━━━━━ SELECTED EXTRACT

Chet that is more nonsense, unfortunately. An LCR network is inherently lossy due to the resistance component and will always dissipate power.
As a friend (
who was a staid businessman in charge of all of the rebar and concrete sold to contractors who built a four-leaf, clover leaf interchange on one of the freeways in downtown Los Angeles) once quipped, "
money is only a problem to those who don't have it" in response to a question from a meditator as to whether or not wealth was a barrier to yoga practice.
Likewise, the dissipation of power, due to entropic losses and conversions, is only a problem if this rate of dissipation exceeds its replenishment.
But you've heard me say that already. So, I'm not saying anything new....yet.
A low value of capacitance, how low due to want? You can easily make a cap of a couple of picofarads by twisting two pieces of narrow wire for a couple of turns and I have often done this for a light coupling at rf. You are correct that refractive index and dielectric constant are related but no capacitor is ever going to be a prism, it doesn't even make sense.
It'll never make sense in an LRC network. It'll make sense in an LRCC network. It takes two capacitors to actualize this phenomenon by the alteration of the dielectric field of each low-level capacitor by its partnered cap. This, then, becomes a parametric oscillation (see, below).
There is a tiny amount of energy in the environment but unless you live near a transmission site you would be very lucky to barely light a sensitive led.
Only by using low levels of input power will the non-suppression of these effects occur. It doesn't have to come from the environment. But that's one example.
I found by experimentation/simulation that anything greater than 3V of a constant input was probably going to risk suppression of these overly reactive behaviors. And anything less than 1e-15V will also probably jeopardize a gainful outcome.

━━━━━━━━━━

▸ REQUIRED TASK 1: Please rewrite the post between "Chet that is" and "exceeds its replenishment.", inclusive, with "businessman" changed to "engineer".
▸ REQUIRED TASK 2: In the post, how can a capacitor of a couple of picofarads be made?

━━━━━ RECORDED DATA

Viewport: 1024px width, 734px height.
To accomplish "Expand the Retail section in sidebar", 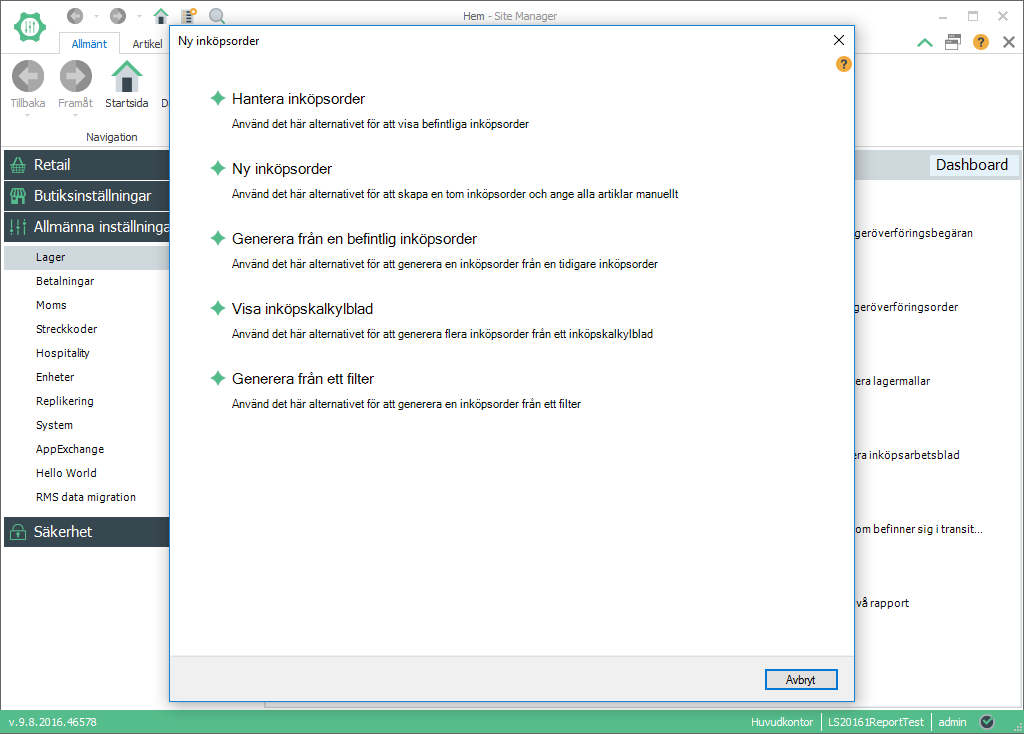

━━━━━━━━━━

▸ TASK RESPONSE 1:
Chet that is more nonsense, unfortunately. An LCR network is inherently lossy due to the resistance component and will always dissipate power.
As a friend (
who was a staid engineer in charge of all of the rebar and concrete sold to contractors who built a four-leaf, clover leaf interchange on one of the freeways in downtown Los Angeles) once quipped, "
money is only a problem to those who don't have it" in response to a question from a meditator as to whether or not wealth was a barrier to yoga practice.
Likewise, the dissipation of power, due to entropic losses and conversions, is only a problem if this rate of dissipation exceeds its replenishment.

▸ TASK RESPONSE 2: By twisting two pieces of narrow wire for a couple of turns.